Exercise goal
Quote the records word for word, starting at the line that contains "Click Personalize link in Beneficiaries grid" and ending at the end of the records, with both ends included. Omit the pictures from your answer.

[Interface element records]

** Begin **

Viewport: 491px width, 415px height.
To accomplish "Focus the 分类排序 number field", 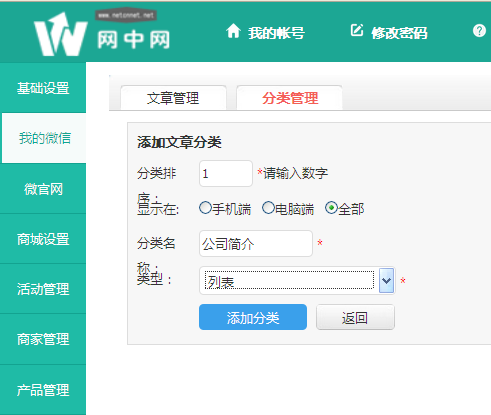I will pos(226,173).
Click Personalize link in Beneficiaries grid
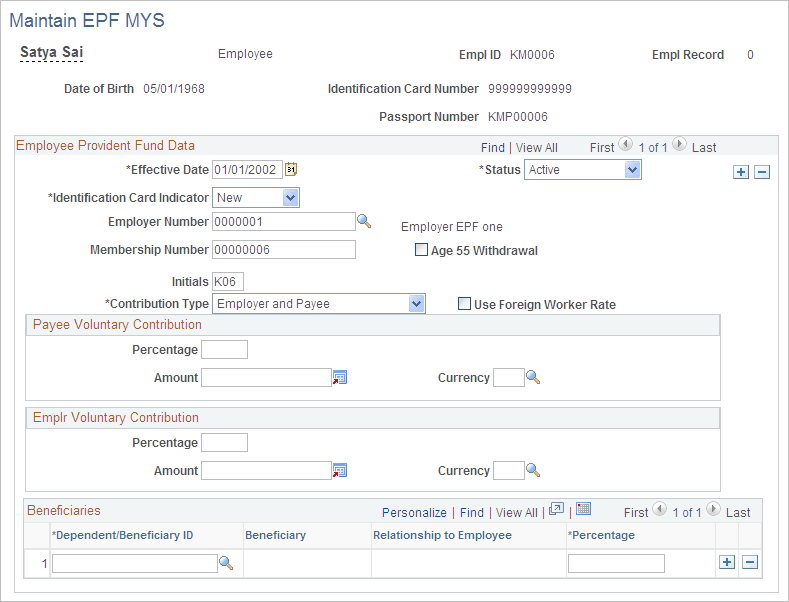This screenshot has width=789, height=602. (x=414, y=512)
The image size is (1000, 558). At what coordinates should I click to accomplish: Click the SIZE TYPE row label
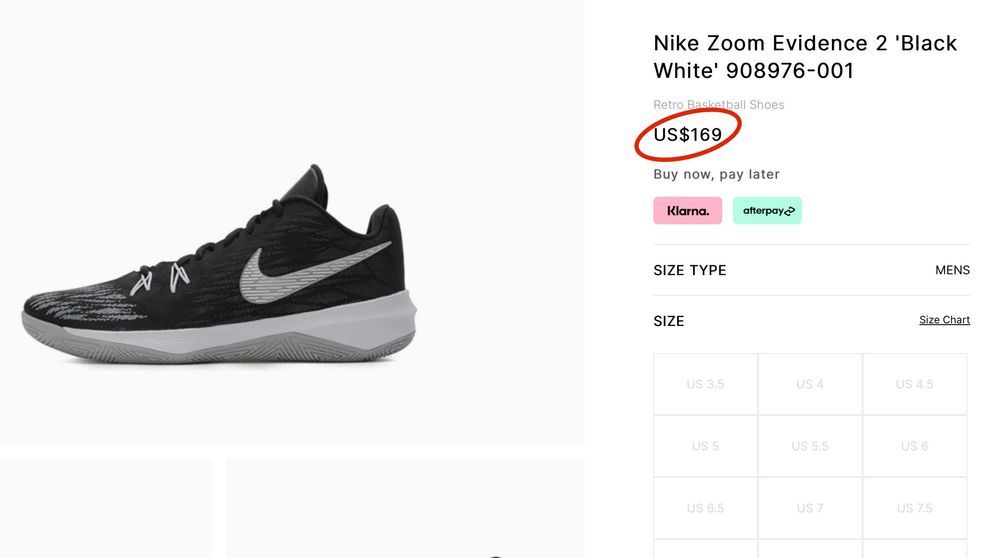[690, 270]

** End **

Correct output
Click Personalize link in Beneficiaries grid
This screenshot has width=789, height=602. (x=414, y=512)
The image size is (1000, 558). At what coordinates should I click to accomplish: Click the SIZE TYPE row label
[690, 270]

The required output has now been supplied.